A 2-foot-long venomous sea snake found Monday slithering along a California beach has biologists wondering if the find is more than a fluke.
A person walking along Newport Beach found a 25-inch-long yellow-bellied sea snake and gave it to a lifeguard, who took the serpent to Pacific Marine Mammal Center. It was later euthanized.
"When one of these marine serpents washes up on a beach," said Greg Pauly, herpetological curator at the Natural History Museum of Los Angeles County. "It means it is sick and doesn’t have enough energy to swim out beyond the shore break."

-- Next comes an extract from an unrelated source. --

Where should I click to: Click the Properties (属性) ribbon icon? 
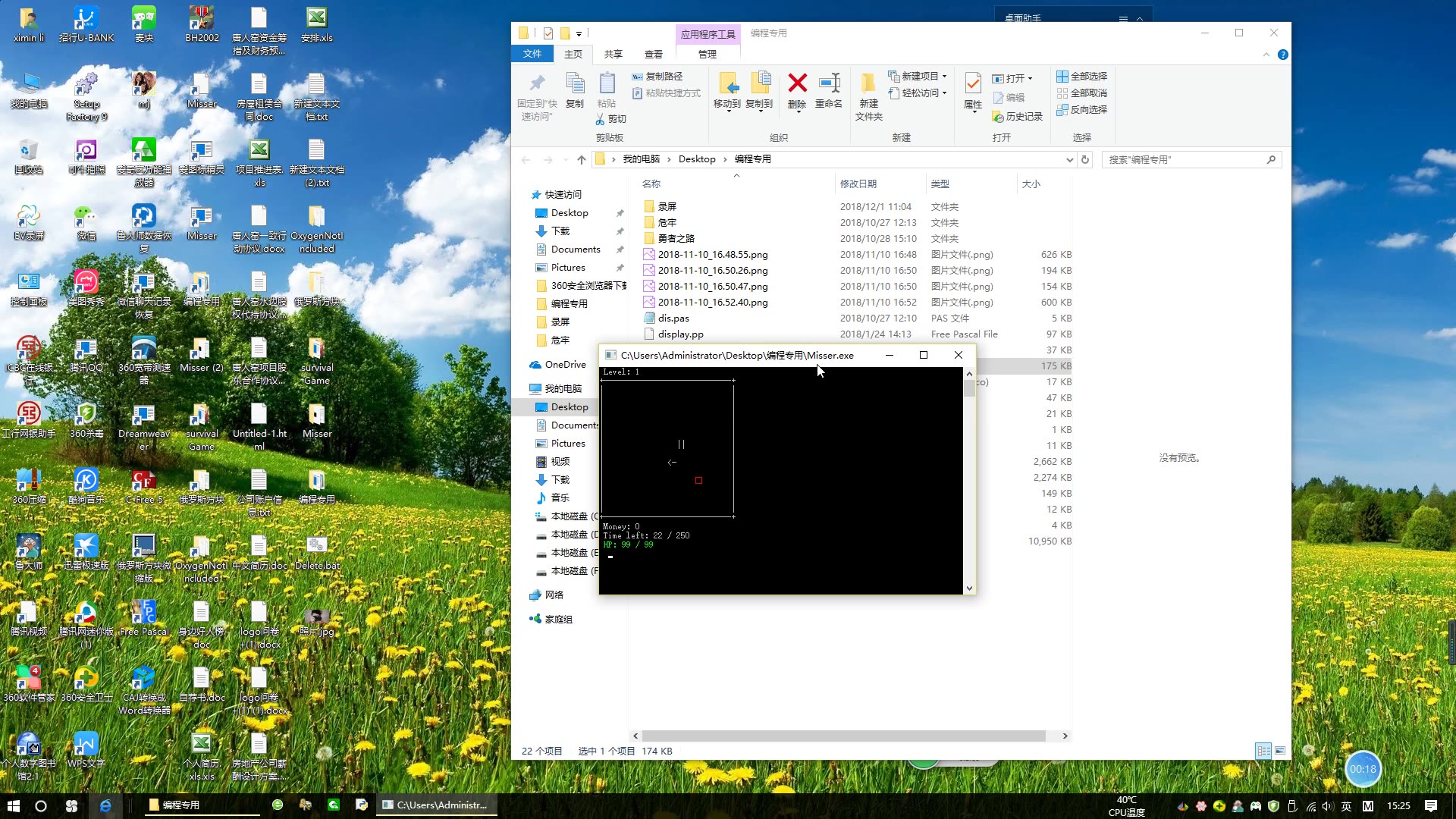click(972, 83)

The venomous snake is named for its yellow scales and yellow tail with black spots. The populous species can be found along the coasts of Africa, Asia, Australia, Central America and Mexico.

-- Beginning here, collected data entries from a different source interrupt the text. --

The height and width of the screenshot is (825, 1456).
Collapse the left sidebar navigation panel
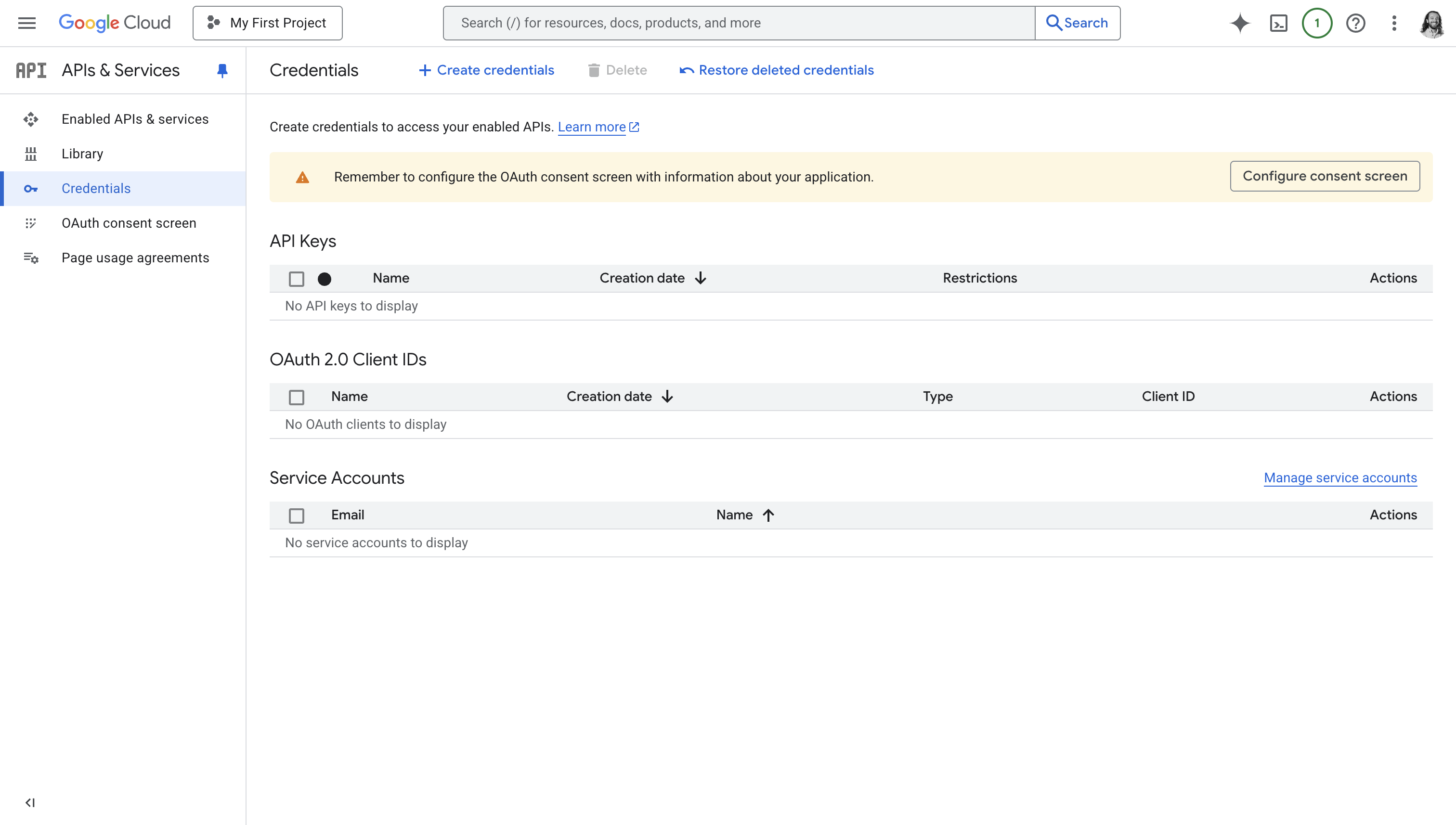tap(30, 802)
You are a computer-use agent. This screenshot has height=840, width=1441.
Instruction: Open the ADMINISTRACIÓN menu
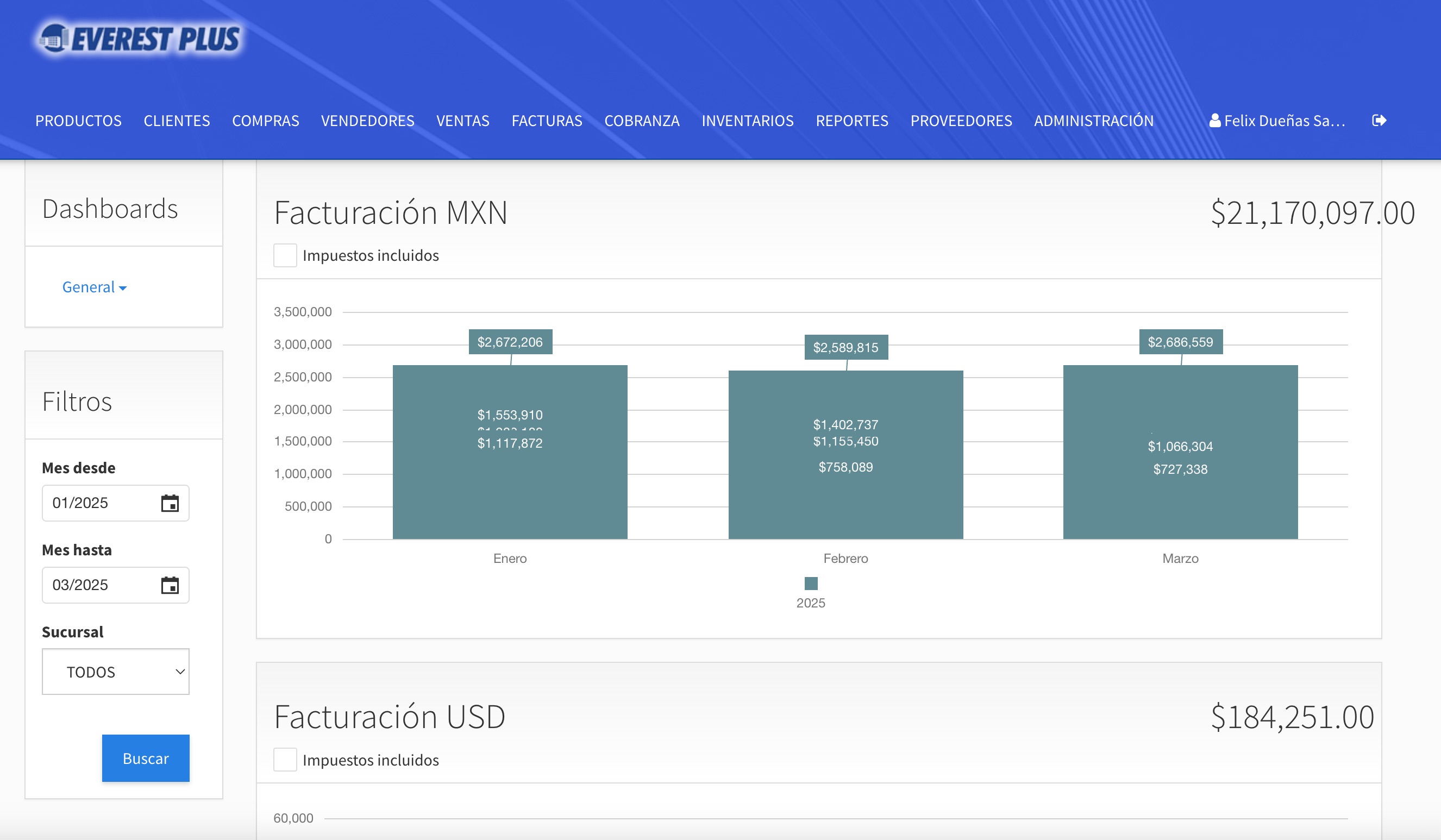[1093, 121]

While a rare sight where it was found, the species has been spotted more often in recent years as warmer water temperatures have extended north, Pauly said.
Monday’s find was the third since 2015 and fifth since 1972.

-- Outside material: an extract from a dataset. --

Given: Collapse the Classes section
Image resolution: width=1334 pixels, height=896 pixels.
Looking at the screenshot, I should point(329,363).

"Oceans are warming and the species that respond to that change will be those that are the most mobile. So the big question now is this: Are sea snakes swimming off the coast of Southern California the new normal?" Pauly said. "A few more of these sea snake sightings in Southern California and we’ll have a pattern telling us that something remarkable is happening in our ocean and the species it supports."
The Associated Press contributed to this report.